**Extrait**
□ □ □ □

La peinture d’Éric Corne est, dans le sens noble, une peinture cultivée. Une peinture qui se nourrit de ce que les sociétés, dans leur développement, ont inventé pour permettre la vie d’êtres conscients, libres héritiers de ceux qui les ont précédés, grâce à ce qu’ils ont vécu ou formé. Éric Corne peut figurer l’étrange scène du monde parce qu’il accepte les langages qui nous ont offert les moyens grâce auxquels nous sommes devenus les sujets de notre propre existence. Cet acquis littéral, descriptif, mais aussi cette capacité à imaginer, Éric Corne ne les renie pas mais, au contraire, les utilise pour la vraie vie du tableau. À la manière de Pasolini, il croit à la « force révolutionnaire du passé ». Il n’a pas de sympathie pour les modèles construits rapidement, à la surface d’un présent comme seule référence.
L’art n’est pas un sport de glisse, et c’est en ce sens qu’il revendique, qu’il utilise les idées, les citations, les symboles, tout en se défiant de leurs emplois abstraits ou de leurs possibilités d’illustration d’un discours… sans corps pour le prononcer.

□ □ □ □

**Problèmes**
(a) Recopiez le passage de l'extrait sur la peinture d'Éric Corne compris entre « L’art n’est pas » et « pour le prononcer. », ces deux limites incluses.
(b) Rédigez la suite du texte sur la peinture d'Éric Corne à partir de l'endroit où il s'interrompt.
Le matériel qui suit provient d'une autre source.

**Lignes de données**

□ □ □ □

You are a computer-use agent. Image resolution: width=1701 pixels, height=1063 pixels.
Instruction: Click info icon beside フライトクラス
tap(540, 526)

□ □ □ □

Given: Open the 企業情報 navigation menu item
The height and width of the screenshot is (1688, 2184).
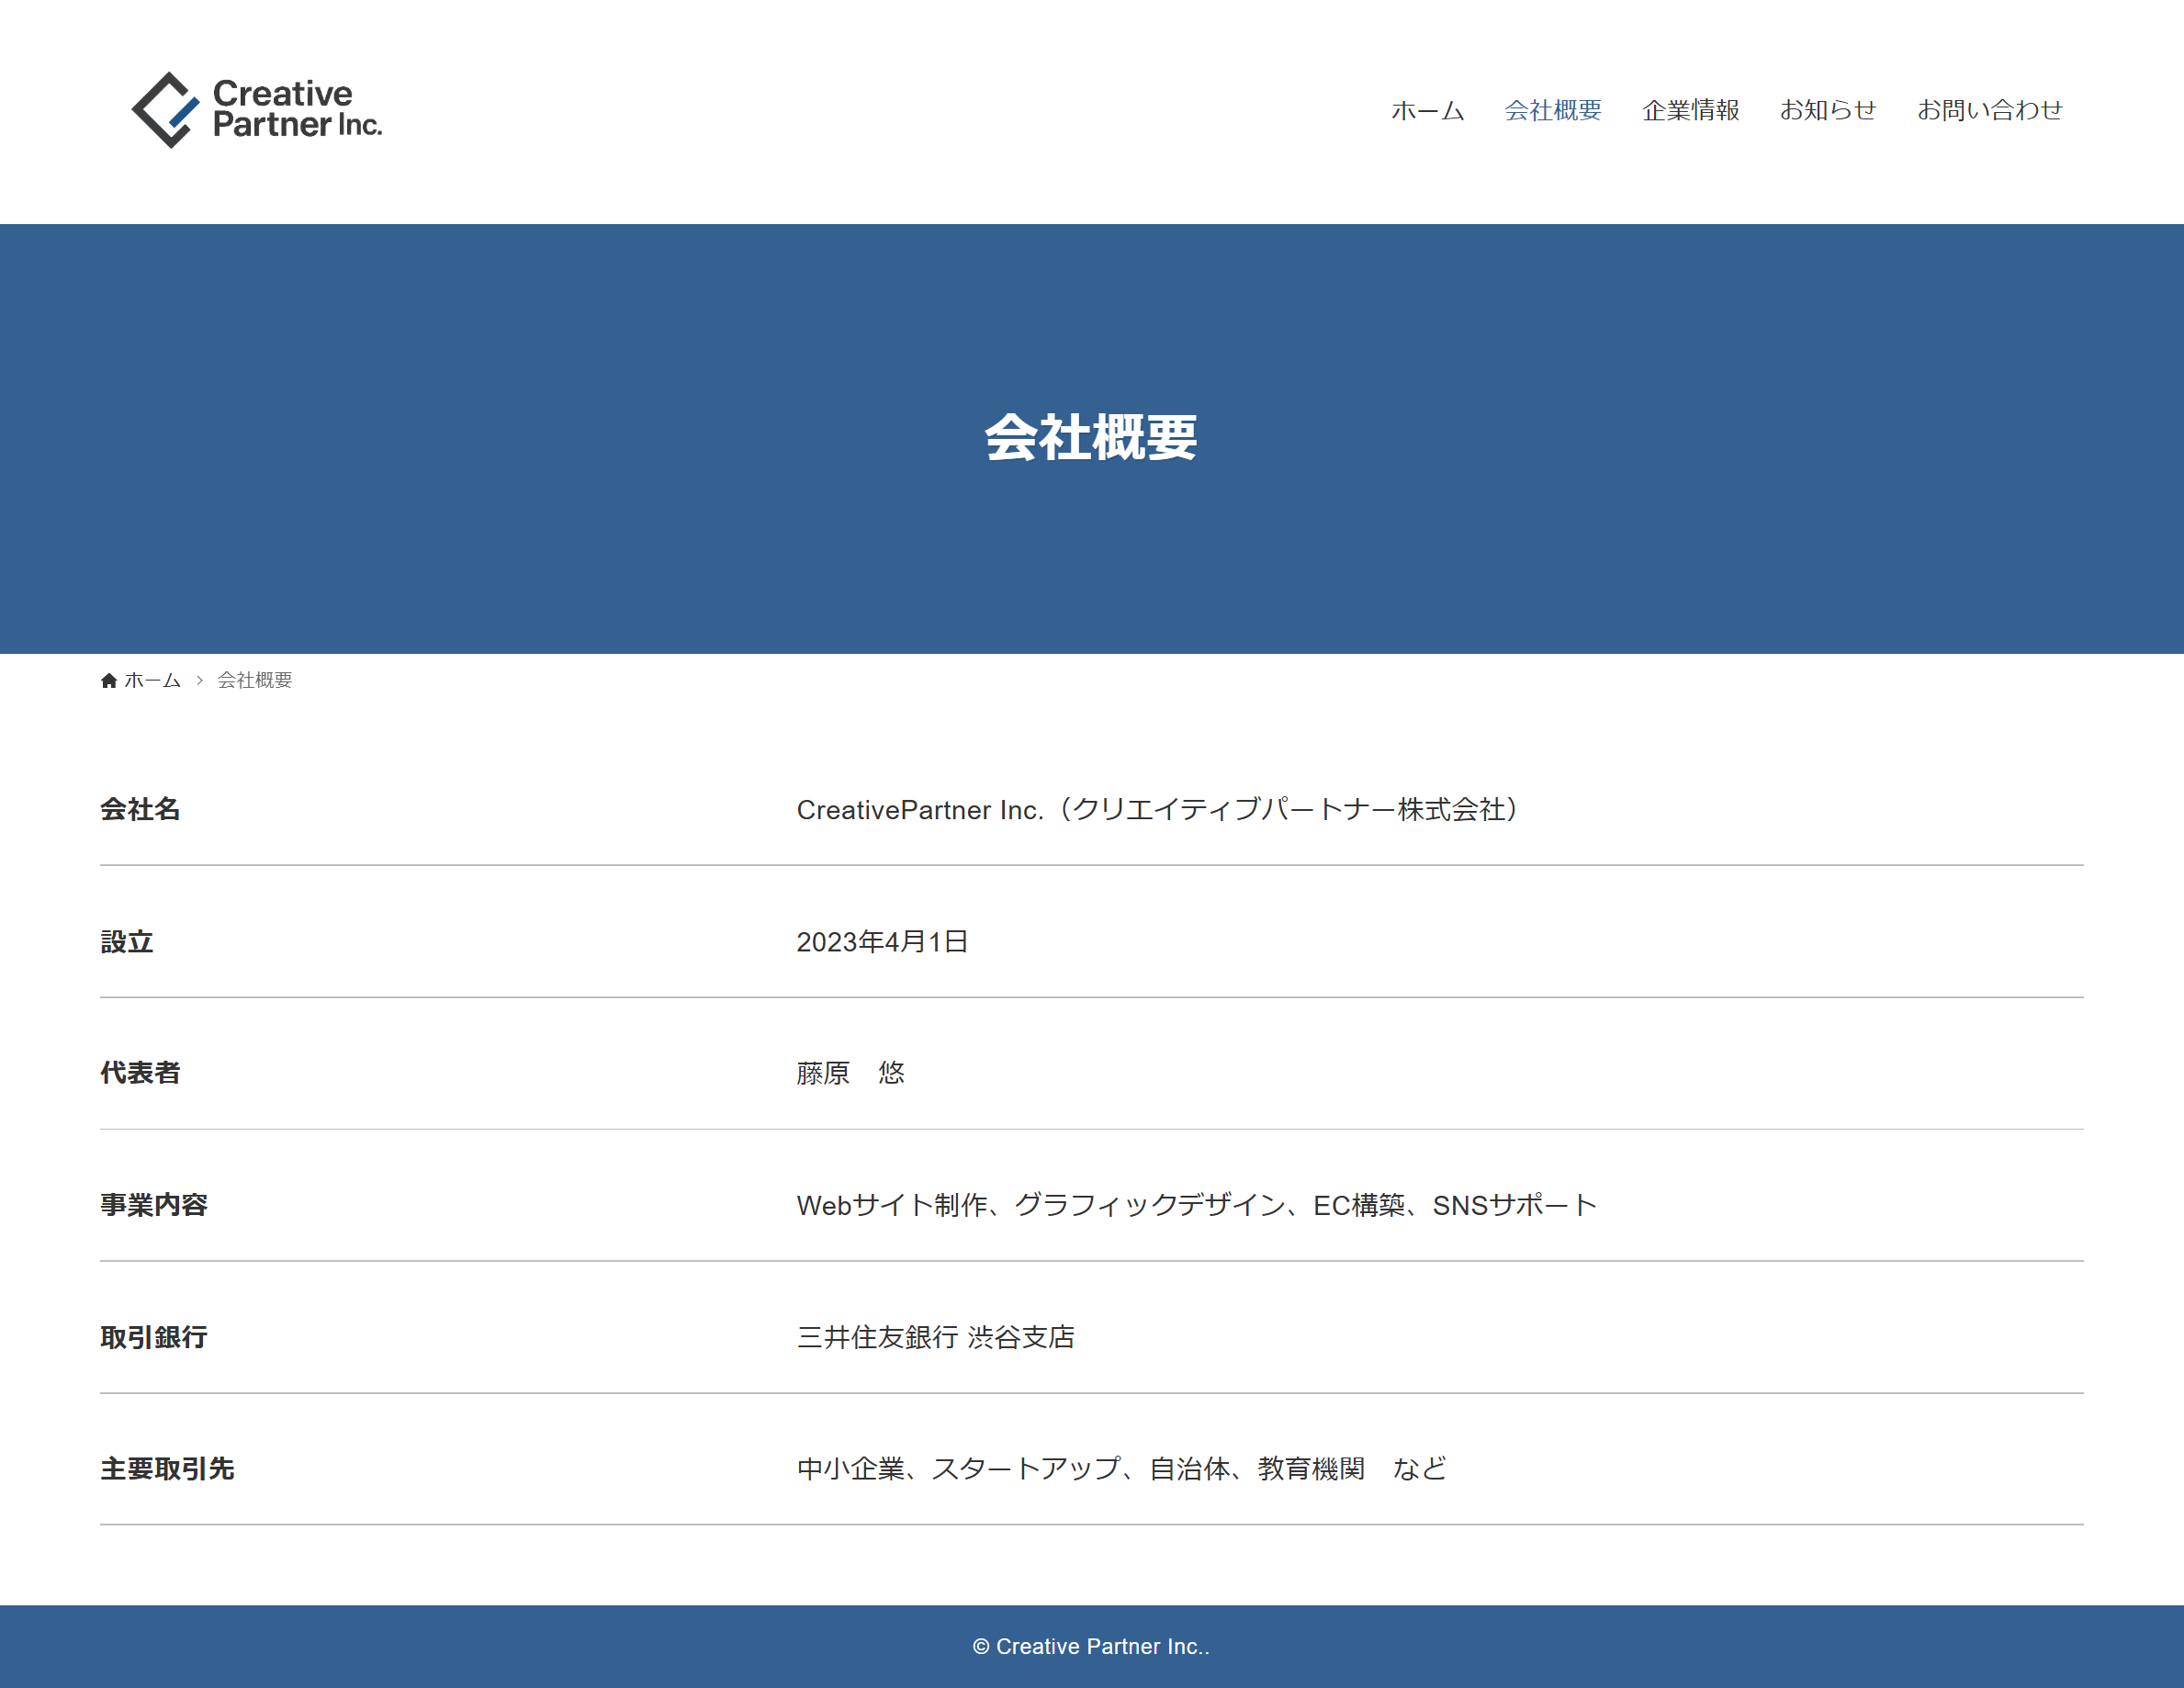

□ □ □ □

**Résultats**
(a)
L’art n’est pas un sport de glisse, et c’est en ce sens qu’il revendique, qu’il utilise les idées, les citations, les symboles, tout en se défiant de leurs emplois abstraits ou de leurs possibilités d’illustration d’un discours… sans corps pour le prononcer.

(b)
Si Éric Corne se sert de l’histoire des idées et des images, il n’est pas un peintre d’idées ou d’images. Bien au contraire, il cherche leur manifestation dans leur matière même, il cherche leur incarnation dans un réel plus réel que la réalité. Il ne croit pas en la toute-puissance de la nomination. C’est pour cela qu’il est peintre, qu’il a besoin de la peinture pour que la pensée, la mémoire, les utopies qui jalonnent l’existence des hommes, son existence, les narrations infinies sans cesse nouvelles, sans cesse reprises, aient un corps. Un corps contradictoire, déroutant, composé, parcouru tout autant de sensualités tangibles que de virtuels funambules.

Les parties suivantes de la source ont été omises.